------ Records ------
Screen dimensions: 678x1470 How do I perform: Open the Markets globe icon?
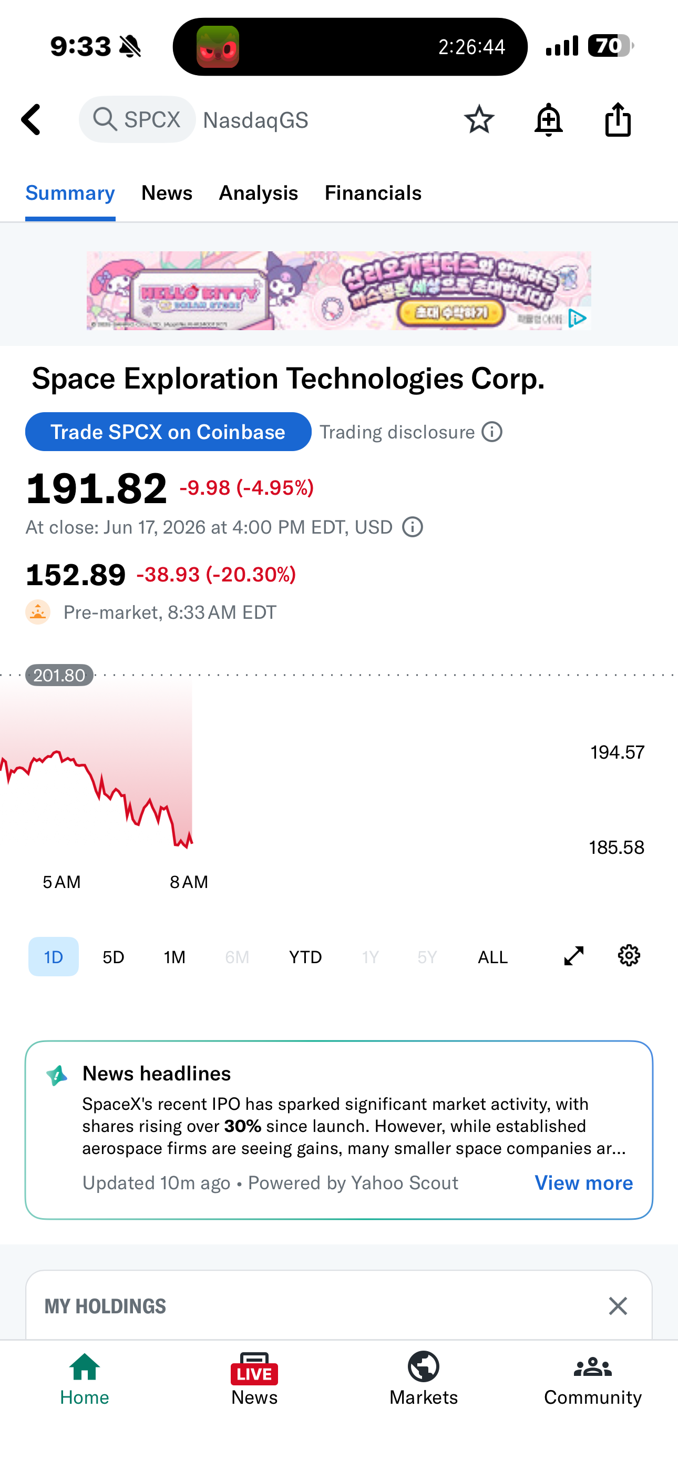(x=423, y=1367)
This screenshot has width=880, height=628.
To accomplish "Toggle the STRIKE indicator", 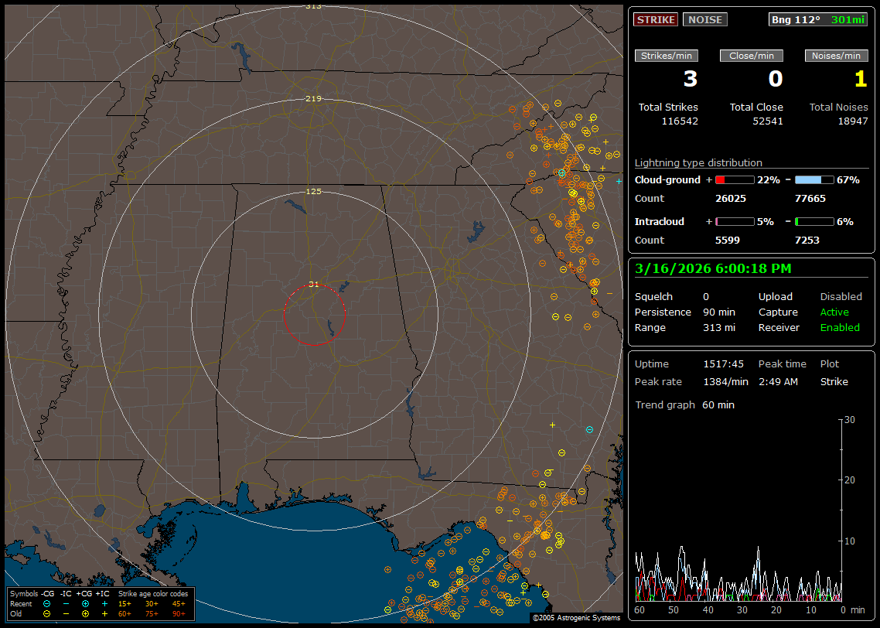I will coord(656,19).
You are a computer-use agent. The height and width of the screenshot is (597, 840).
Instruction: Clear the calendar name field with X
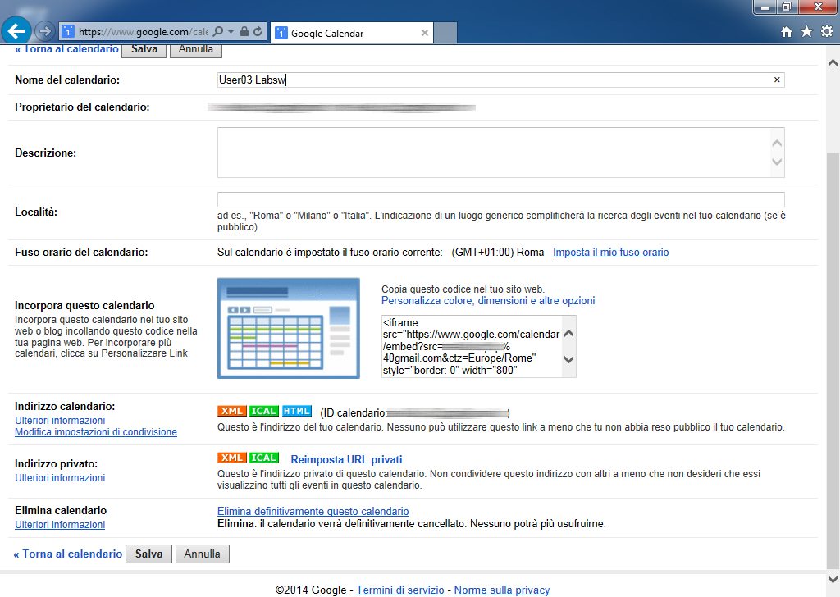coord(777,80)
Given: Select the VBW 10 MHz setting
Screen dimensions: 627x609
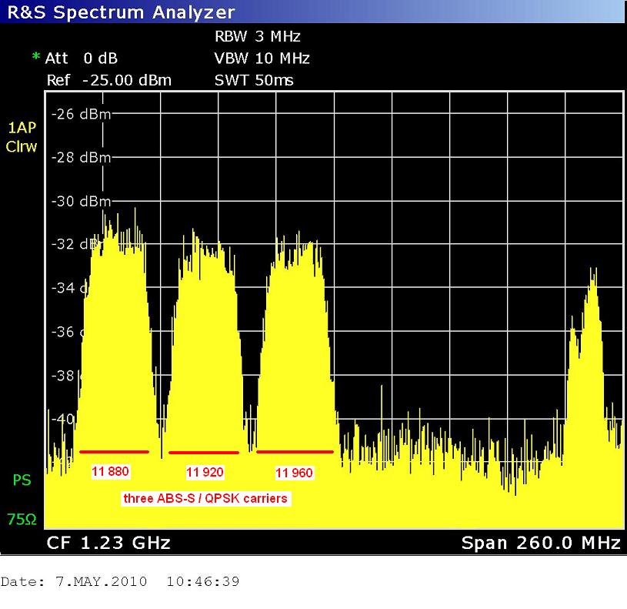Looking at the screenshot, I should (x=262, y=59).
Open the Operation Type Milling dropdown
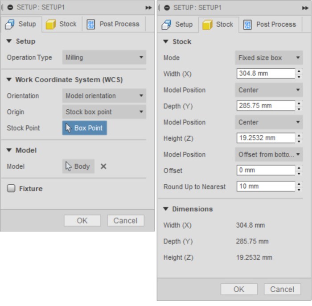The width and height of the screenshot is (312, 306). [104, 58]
------
------ Records ------
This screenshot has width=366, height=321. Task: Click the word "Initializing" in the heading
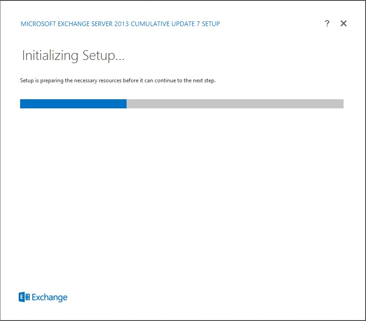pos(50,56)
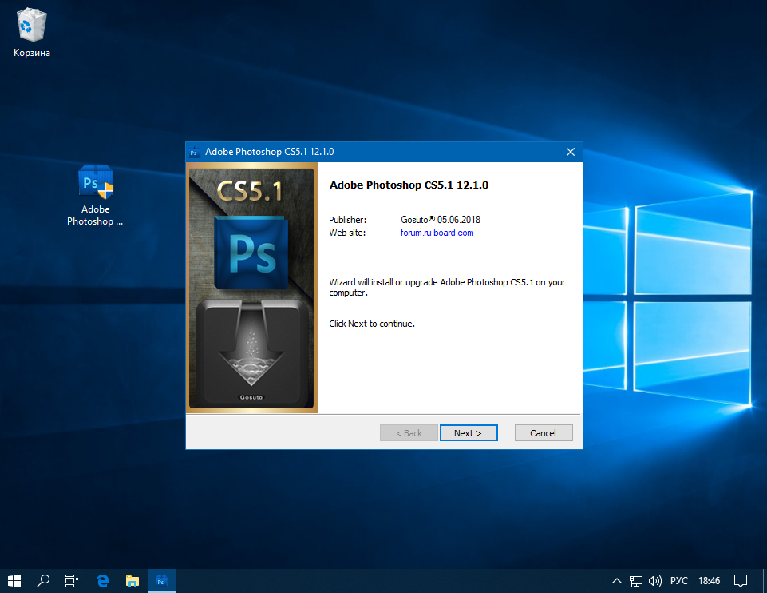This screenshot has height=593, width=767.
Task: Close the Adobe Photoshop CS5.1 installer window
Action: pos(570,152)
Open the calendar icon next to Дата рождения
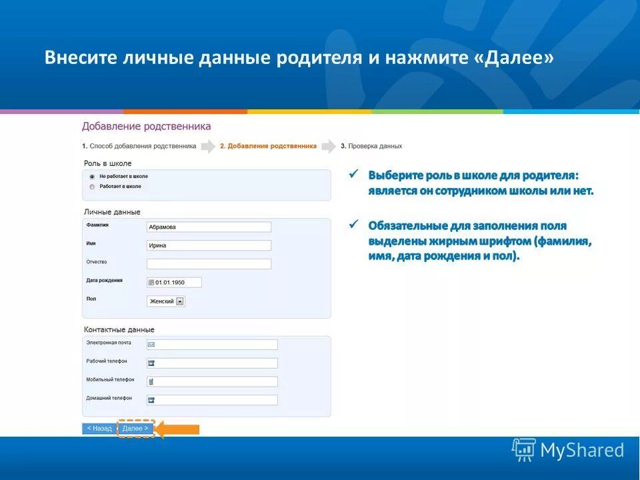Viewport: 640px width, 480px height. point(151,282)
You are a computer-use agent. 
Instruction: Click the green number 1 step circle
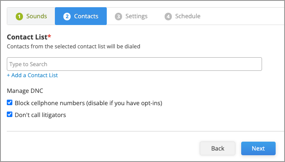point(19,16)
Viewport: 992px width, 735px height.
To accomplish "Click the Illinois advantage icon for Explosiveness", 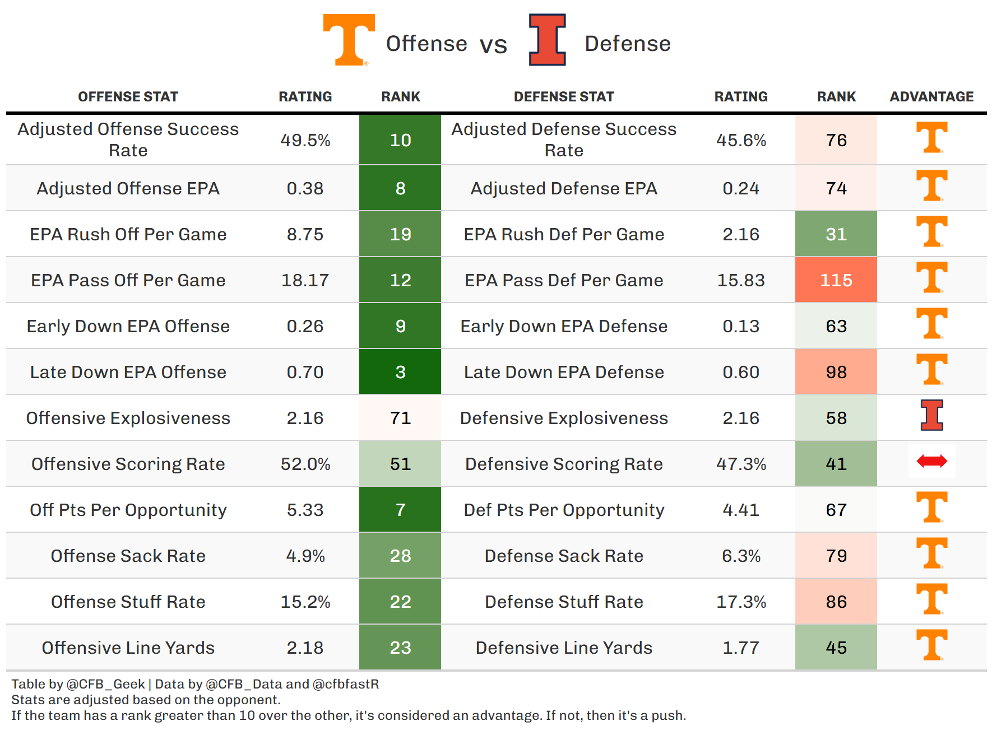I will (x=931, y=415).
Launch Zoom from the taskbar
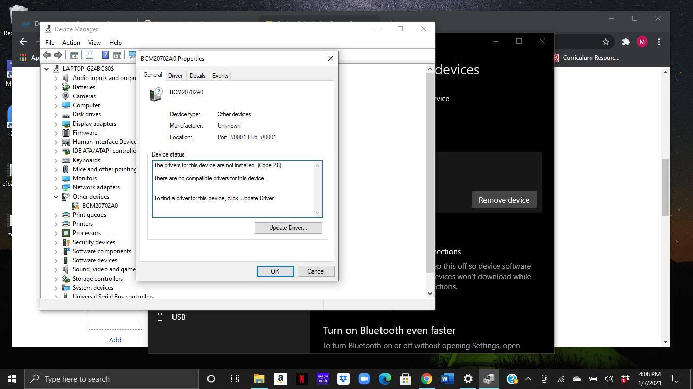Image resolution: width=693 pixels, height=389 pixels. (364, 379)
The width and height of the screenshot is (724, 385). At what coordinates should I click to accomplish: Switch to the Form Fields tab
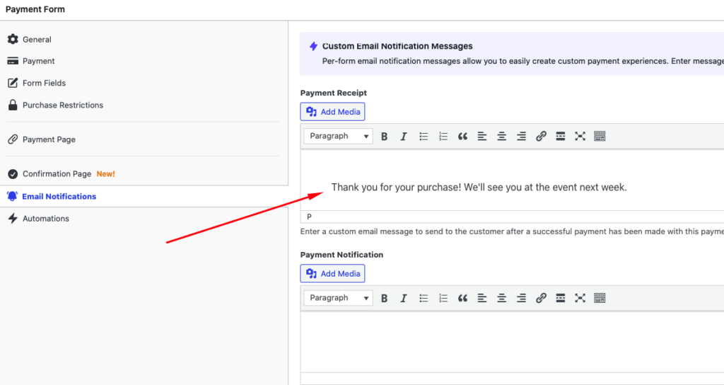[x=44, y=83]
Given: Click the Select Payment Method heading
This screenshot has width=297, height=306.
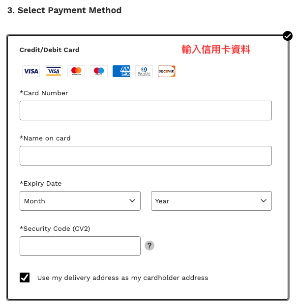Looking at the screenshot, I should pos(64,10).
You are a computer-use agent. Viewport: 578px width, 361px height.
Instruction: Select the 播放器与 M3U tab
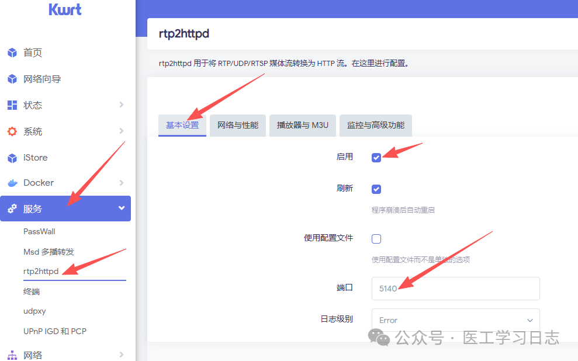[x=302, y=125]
------
Starting at the line with "This screenshot has width=366, height=321." in the entries above, write out every line exactly until the line with "Viewport: 992px width, 735px height." has been written. Include no pictures and nothing more.

Response for this exercise:
This screenshot has width=366, height=321. Task: Click the word "Initializing" in the heading
pos(50,56)
This screenshot has height=593, width=767.
Task: Close the Adobe Photoshop CS5.1 installer window
Action: pos(570,152)
Open the calendar icon next to Дата рождения
Viewport: 640px width, 480px height. point(151,282)
You are a computer-use agent. 
Instruction: Click the green number 1 step circle
point(19,16)
Viewport: 992px width, 735px height.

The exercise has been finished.